The Rape of the Vampire (1968)
- Also known as
- Le viol du vampire (original)
- Jean Rollin
- Jean Rollin
- Solange Pradel, Bernard Letrou, Catherine Deville, Ursule Pauly, Marquis Polho
Rape of the Vampire is French exploitation auteur Jean Rollin’s first feature-length film, for which he received financing after a producer saw Rollin’s short film of the same name. Rollin shot a second part, slapped it together with the original short and the result is what is reputedly the first French vampire film. Because of the strike and student protests in May 1968, French distributors froze new releases, which meant that Rape of the Vampire became the most successful French movie of that year.
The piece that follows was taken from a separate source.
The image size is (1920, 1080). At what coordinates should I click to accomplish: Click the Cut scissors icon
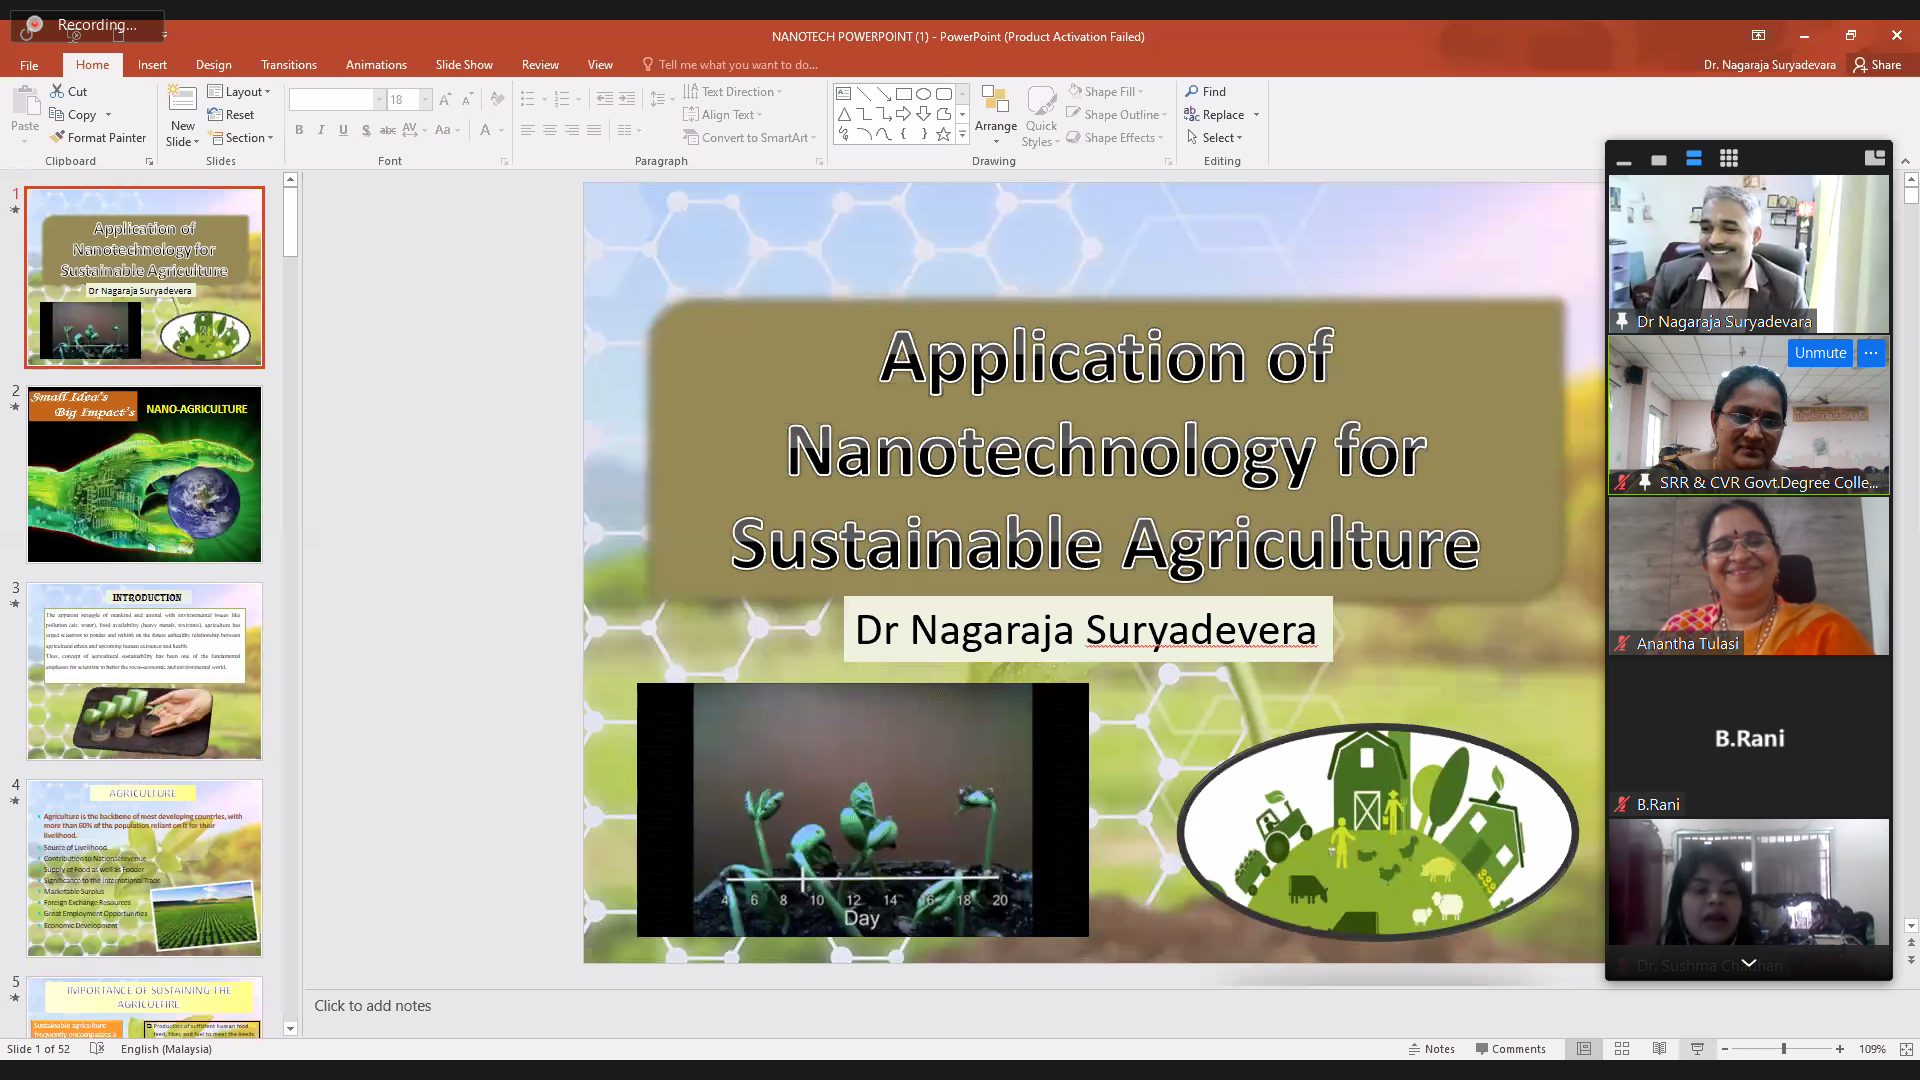(x=58, y=91)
I’m sure Rollin would agree with Homer Simpson, that the two most beautiful words in the English language are “de” and “fault”.
The first part of the film — “Le viol du vampire” — concerns four vampire sisters, a camp old man who is using and/or controlling them, a psychoanalyst who wants to cure them (and his two friends), some peasants who want to kill them, and a mentally handicapped gentleman who — I don’t know really. And this is the coherent half of the film, which is a nice, circular little horror story underneath all the Rollinesque touches, ending with a narrative echo of the vampire sisters’ back story. If it wasn’t for the exploitation clichés, it would be clever. There’s something almost deconstructionist about some of Rollin’s directing and, especially, editing; where a pedestrian horror film would have a creepy shot of a mansion, Rollin gives you a montage of at least half-a-dozen Dutch angles. “You want creepy?” he seems to be saying, “I’ll give you creepy!”
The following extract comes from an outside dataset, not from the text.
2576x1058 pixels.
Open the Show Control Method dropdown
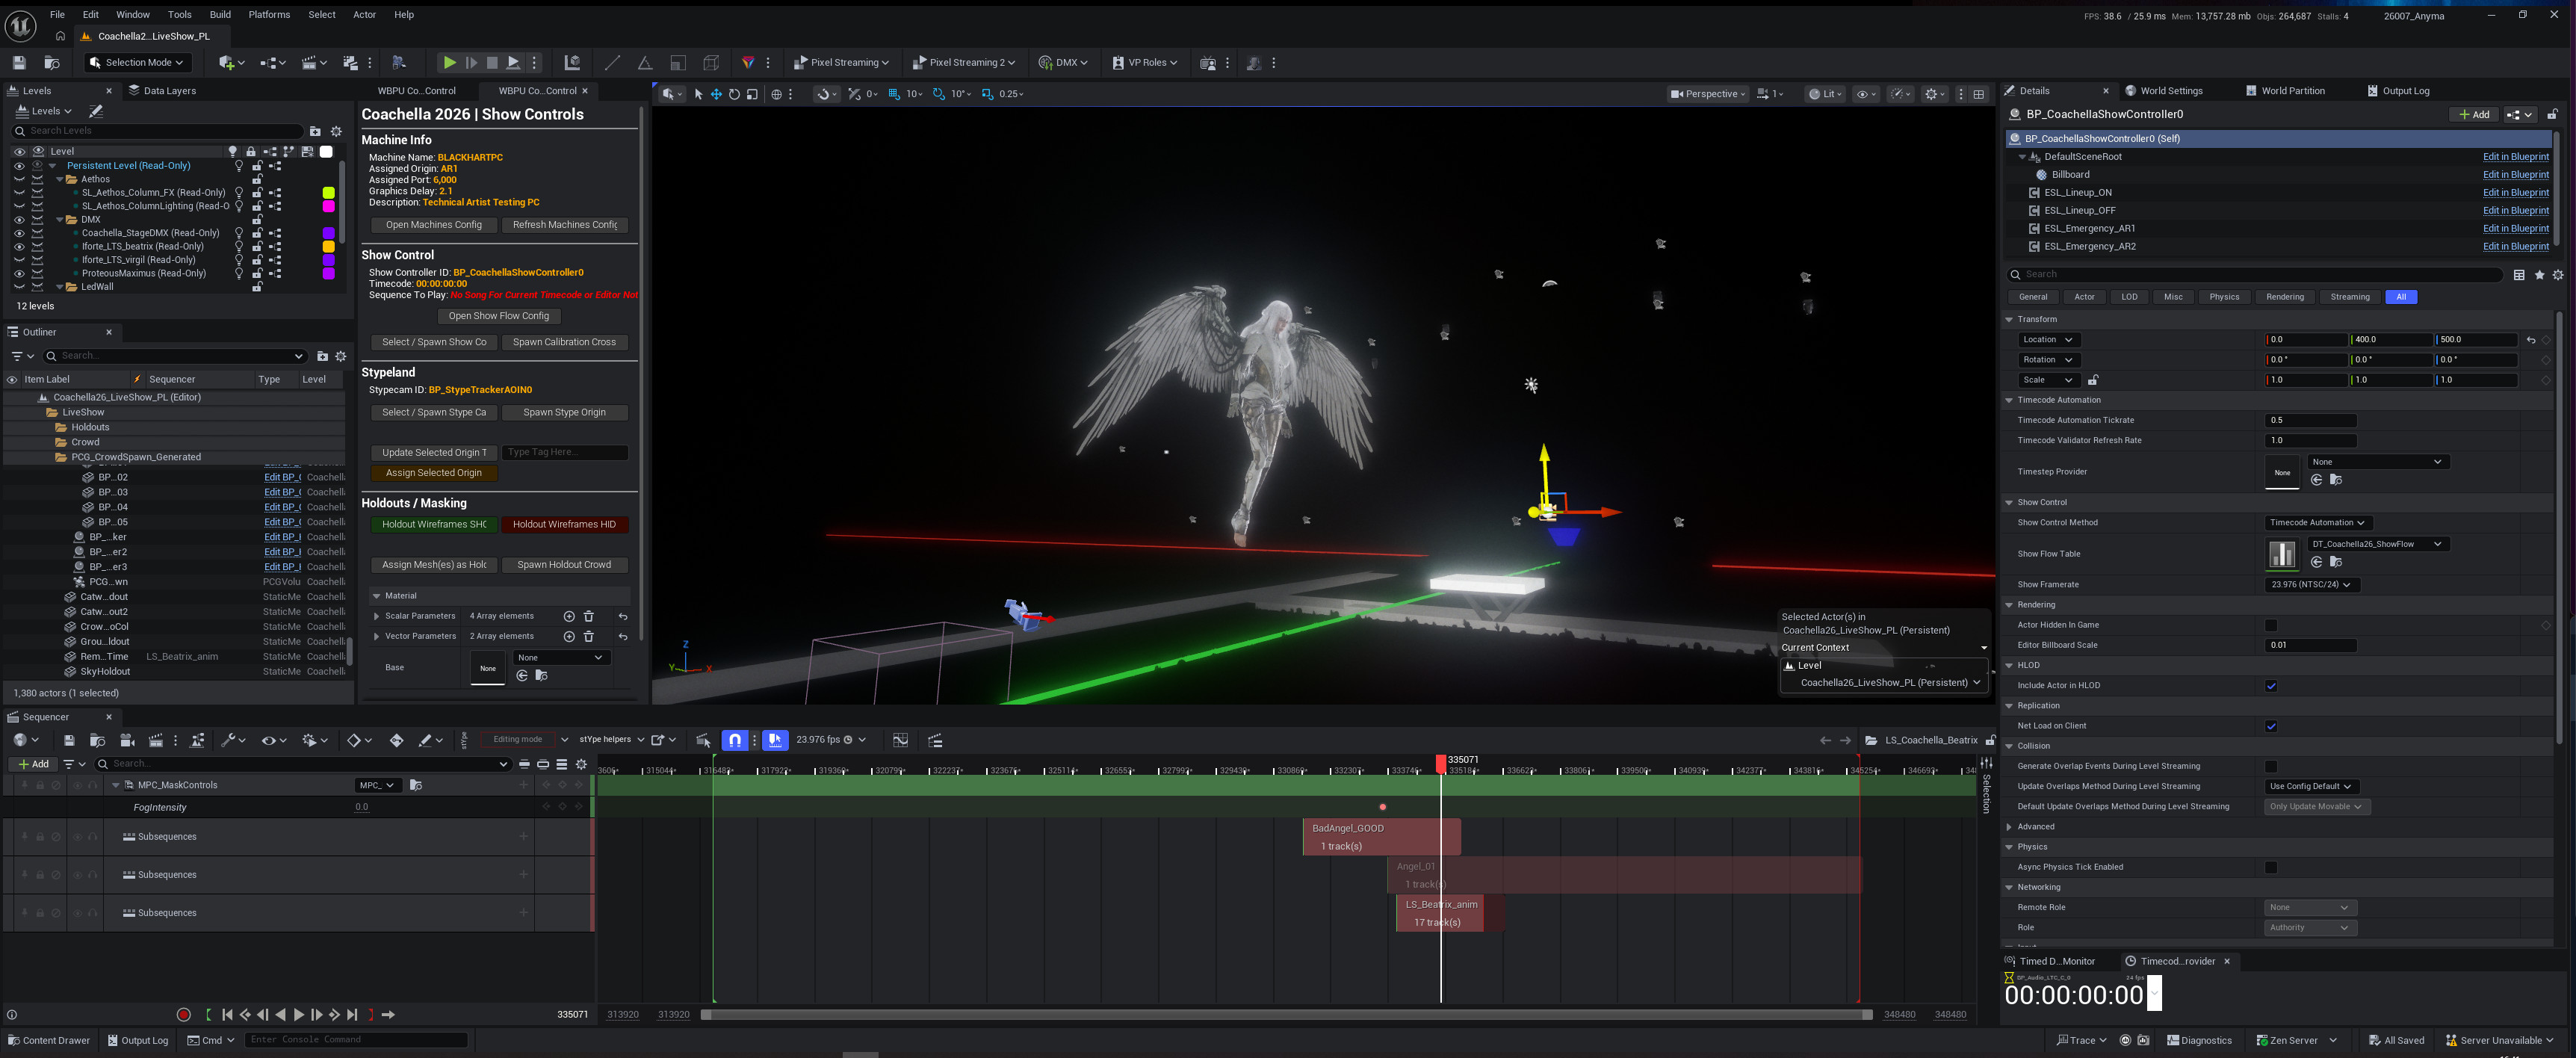pyautogui.click(x=2317, y=522)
The second part — “Les femmes vampires” — is altogether less interesting and less coherent. Most of the characters from the first part are brought back to life, and a whole slew of new characters are added to the mix along with a whole lot of pseudo-science and convoluted plot. Chief among these new characters is a vampire queen experimenting on vampirism — which will apparently, somehow make her rule the world — with the help of doctor who is secretly working against her. The doctor recruits the psychoanalyst from part one to help him cure vampirism, and the queen wants to — do some kind of performance art piece? I don’t know, there are lots and lots of characters and only hints of a coherent plot.
In Truffaut/Hitchcock, the titular masters agree that the job of a director is to bend time — to stretch or compress time so that it conveys the directors intentions in the best way possible. Compress the boring parts, and stretch the ticking-bomb situations. Rollin does this in a peculiar way (which is inexplicably common in exploitation film); he elides or compresses plot points and action beats so that he can get down to his real business: long shots of symbolic objects (oh, so many crosses), or of people walking from one place to another (atmospheric shoe leather, I call it). He’s like the anti-Hitchcock. Which actually does work for him some times; Rollin is in his element composing beautiful, static shots, and there are plenty of those in Viol du vampire, which at times almost makes especially the first part read as a subversion of horror tropes. But he falters (if not falls apart) when it comes to story; it’s strange how bad writers try to disguise threadbare, perfunctory plotting with over-written dialogue. Instead of focusing on his strengths, Rollin overloads his script with barely sketched-out plot-threads, pseudo-science, and fauxlosophic babbling.
The “Le viol du vampire” part of the film is a pretty and sometimes even interesting take on vampire films, whose story and direction have a subversive undercurrent, resisting and deconstructing the conservative, normalising tendency of horror. Its sympathies are with the Other, with the vampire sisters, who are used and misunderstood by the male characters; the sisters never really have any agency, going from being pawns of the old master of the manor to being the psychoanalyst’s science projects to, finally, being killed just when they have a chance at independence. Then the “Les femmes vampires” section undercuts all the interesting ideas in the first part by making the vampire queen a cartoonish villain, demonising the Other, and shifting its sympathies to the male doctors, who destroy the vampires to “save” them. I don’t know whether this conservative shift was enforced by his new producers, but it’s a shame to see Rollin undercut such a, for him at least, tight first part with such a mess of a second part.